Read through the lines below and copy the ones holding the string "tool".

** Opening RECORDS TO USE block **

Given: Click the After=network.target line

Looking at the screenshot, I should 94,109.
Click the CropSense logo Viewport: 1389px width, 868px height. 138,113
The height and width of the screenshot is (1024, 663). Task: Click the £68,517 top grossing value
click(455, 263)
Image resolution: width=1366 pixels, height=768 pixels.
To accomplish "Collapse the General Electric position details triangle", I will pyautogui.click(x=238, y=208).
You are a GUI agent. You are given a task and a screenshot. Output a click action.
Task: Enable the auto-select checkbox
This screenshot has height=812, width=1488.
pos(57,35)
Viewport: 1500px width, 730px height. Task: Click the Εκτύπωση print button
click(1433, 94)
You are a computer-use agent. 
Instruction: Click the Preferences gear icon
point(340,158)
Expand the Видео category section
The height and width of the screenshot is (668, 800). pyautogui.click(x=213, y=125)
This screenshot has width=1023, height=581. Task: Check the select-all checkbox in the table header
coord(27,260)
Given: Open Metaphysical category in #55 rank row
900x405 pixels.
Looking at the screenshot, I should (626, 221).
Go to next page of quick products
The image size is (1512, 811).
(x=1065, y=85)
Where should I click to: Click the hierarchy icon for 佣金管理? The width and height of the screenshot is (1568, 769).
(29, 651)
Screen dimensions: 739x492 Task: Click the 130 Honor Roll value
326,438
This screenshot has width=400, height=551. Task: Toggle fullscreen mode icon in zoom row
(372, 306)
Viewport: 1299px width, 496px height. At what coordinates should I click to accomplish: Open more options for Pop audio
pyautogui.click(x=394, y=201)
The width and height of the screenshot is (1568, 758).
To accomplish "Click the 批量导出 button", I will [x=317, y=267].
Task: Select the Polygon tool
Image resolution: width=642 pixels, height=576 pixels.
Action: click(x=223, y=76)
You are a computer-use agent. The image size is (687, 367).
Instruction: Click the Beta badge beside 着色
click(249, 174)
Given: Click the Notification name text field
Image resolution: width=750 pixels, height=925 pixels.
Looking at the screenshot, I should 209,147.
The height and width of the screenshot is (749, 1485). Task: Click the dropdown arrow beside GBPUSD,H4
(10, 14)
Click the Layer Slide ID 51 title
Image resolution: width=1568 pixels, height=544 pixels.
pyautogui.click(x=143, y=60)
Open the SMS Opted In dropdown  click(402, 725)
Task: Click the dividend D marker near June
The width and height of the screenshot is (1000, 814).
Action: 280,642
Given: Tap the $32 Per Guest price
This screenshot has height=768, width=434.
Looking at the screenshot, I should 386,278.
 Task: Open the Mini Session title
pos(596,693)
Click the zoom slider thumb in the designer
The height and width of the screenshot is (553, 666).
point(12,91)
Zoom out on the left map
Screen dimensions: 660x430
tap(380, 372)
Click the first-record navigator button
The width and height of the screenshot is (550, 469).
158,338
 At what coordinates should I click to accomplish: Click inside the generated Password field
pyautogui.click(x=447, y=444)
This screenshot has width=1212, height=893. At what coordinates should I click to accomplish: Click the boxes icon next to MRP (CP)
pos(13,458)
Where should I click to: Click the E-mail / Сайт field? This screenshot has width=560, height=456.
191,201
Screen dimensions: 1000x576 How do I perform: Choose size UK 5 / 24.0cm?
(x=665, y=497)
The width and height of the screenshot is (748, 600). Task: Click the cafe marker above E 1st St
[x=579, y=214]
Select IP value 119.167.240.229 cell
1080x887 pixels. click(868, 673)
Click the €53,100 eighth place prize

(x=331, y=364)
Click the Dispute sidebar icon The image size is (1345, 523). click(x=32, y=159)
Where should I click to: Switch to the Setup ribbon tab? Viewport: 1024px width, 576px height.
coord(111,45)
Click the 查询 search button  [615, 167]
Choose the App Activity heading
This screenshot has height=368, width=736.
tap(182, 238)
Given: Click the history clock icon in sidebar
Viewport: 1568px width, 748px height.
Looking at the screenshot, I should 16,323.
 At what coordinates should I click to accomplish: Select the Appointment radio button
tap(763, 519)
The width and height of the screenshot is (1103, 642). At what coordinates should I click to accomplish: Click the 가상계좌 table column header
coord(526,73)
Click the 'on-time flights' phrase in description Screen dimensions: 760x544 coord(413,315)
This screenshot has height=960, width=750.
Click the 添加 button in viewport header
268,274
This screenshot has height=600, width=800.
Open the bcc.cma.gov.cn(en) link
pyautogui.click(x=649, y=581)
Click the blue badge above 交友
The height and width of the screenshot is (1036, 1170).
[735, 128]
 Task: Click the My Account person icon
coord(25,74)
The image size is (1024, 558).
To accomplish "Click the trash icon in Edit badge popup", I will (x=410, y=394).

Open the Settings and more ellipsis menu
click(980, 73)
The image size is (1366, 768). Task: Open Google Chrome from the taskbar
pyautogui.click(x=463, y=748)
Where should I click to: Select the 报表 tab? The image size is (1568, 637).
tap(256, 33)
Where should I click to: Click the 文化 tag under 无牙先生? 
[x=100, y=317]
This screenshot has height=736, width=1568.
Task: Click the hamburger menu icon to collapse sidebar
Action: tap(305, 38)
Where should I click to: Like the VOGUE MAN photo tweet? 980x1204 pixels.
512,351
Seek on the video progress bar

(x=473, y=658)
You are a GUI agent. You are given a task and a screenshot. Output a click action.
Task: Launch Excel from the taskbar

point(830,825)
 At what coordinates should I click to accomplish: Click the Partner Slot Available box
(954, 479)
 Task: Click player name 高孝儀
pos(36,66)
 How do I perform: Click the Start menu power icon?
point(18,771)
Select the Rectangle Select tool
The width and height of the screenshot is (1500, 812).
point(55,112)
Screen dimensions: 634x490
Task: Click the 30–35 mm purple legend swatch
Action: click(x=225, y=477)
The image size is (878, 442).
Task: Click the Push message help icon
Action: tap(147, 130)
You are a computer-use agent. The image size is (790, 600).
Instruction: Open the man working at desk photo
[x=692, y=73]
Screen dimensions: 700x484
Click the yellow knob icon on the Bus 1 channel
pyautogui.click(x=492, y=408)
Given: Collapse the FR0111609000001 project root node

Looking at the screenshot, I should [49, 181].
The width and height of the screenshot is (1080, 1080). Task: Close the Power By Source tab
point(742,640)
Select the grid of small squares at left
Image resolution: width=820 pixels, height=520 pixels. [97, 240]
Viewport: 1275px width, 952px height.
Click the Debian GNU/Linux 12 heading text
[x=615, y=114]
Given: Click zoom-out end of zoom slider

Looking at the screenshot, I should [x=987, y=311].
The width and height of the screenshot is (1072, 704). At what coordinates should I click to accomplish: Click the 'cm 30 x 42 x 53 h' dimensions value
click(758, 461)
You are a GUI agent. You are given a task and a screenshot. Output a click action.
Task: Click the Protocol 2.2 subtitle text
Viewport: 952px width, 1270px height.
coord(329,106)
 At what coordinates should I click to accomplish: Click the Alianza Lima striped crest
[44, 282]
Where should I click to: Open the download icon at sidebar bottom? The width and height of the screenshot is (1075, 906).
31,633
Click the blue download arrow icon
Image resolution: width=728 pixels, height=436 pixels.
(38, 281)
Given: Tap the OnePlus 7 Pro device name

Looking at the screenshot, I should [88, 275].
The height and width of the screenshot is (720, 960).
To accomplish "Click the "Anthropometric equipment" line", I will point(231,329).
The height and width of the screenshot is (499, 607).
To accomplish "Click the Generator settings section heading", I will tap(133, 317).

** Closing RECORDS TO USE block **

*SOLUTION FOR THIS TASK*.
Task: Select the Polygon tool
Select the Rectangle Select tool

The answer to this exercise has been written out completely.